Bolivia: Demanding a Political Voice for Women

The Problem

Participants from the Indigenous Women Parliamentarians Conference at the 2nd inauguration of Evo Morales - c.Natalia Caruso, MADREUntil the 1990s, women’s participation in Bolivia’s government was uncommon and generally unwelcome. Though the number of women candidates has since increased, most significantly during the recent 2009 elections, Indigenous women are still significantly underrepresented in Bolivia’s government.

President Evo Morales has pushed for reforms to Bolivia’s Constitution that have created unprecedented opportunities for poor and Indigenous peoples to hold political office. But for women who have been systematically denied education and formal leadership roles, the mere opportunity to stand for elections is not enough.

Without the skills and resources to mount successful political campaigns and govern effectively, Indigenous women will continue to be disenfranchised and Bolivia’s bold experiment in advancing participatory democracy and human rights will falter.  

The Solution

MADRE is partnering with the International Indigenous Women’s Forum (better known by its Spanish acronym FIMI) to equip women leaders in Bolivia with the skills they need to succeed in politics. The project will bring Indigenous women leaders from around Latin America to conduct trainings with Indigenous Bolivian women who want to run for public office. The topics of training will include:

  • Running a successful political campaign.
  • Building consensus across political and ethnic divides.
  • Addressing the needs of communities through the legislative process.

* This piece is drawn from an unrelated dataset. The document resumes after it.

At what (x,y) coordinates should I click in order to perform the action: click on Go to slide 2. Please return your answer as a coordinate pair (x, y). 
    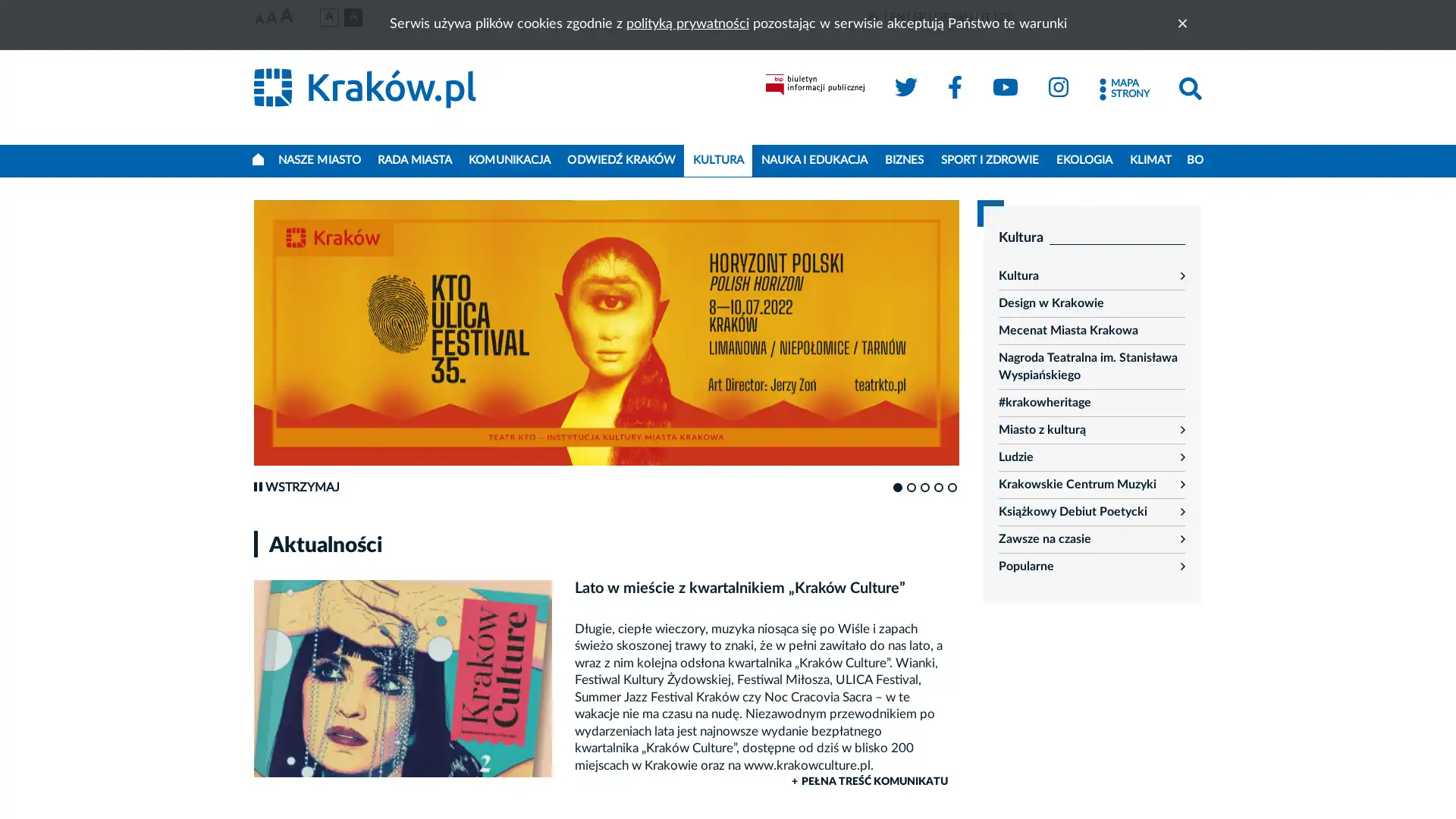
    Looking at the image, I should click on (910, 488).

In order to reach the greatest number of Indigenous women leaders, FIMI and MADRE are working with Bartolina Sisa, the largest Indigenous women’s organization in Bolivia, to train Indigenous women for leadership roles at the local, national and international levels.

The Results

  • In the December 2009 elections, the number of women elected to parliamentary positions rose from 14% to 28%. Six Indigenous women who had participated in the workshops were elected to parliament.
  • In January of 2010, a national conference of Indigenous Women Parliamentarians drew close to 100 participants from across Latin America.
  • A larger number of Indigenous women will be elected to governmental positions, bringing meaningful self-determination for a traditionally repressed population.
  • The workshops will encourage communication and friendship between women seeking leadership positions in Bolivia and ultimately strengthen the social and political position of Indigenous women.

For the first time in history, the leadership of Indigenous women is being formally recognized in the political arena in Bolivia.

Serving as elected officials, Indigenous women are enacting a historic shift in state power to Bolivia's poor majority, bringing much-needed social services and delivering on the promise of democracy for Indigenous Peoples in Bolivia and beyond.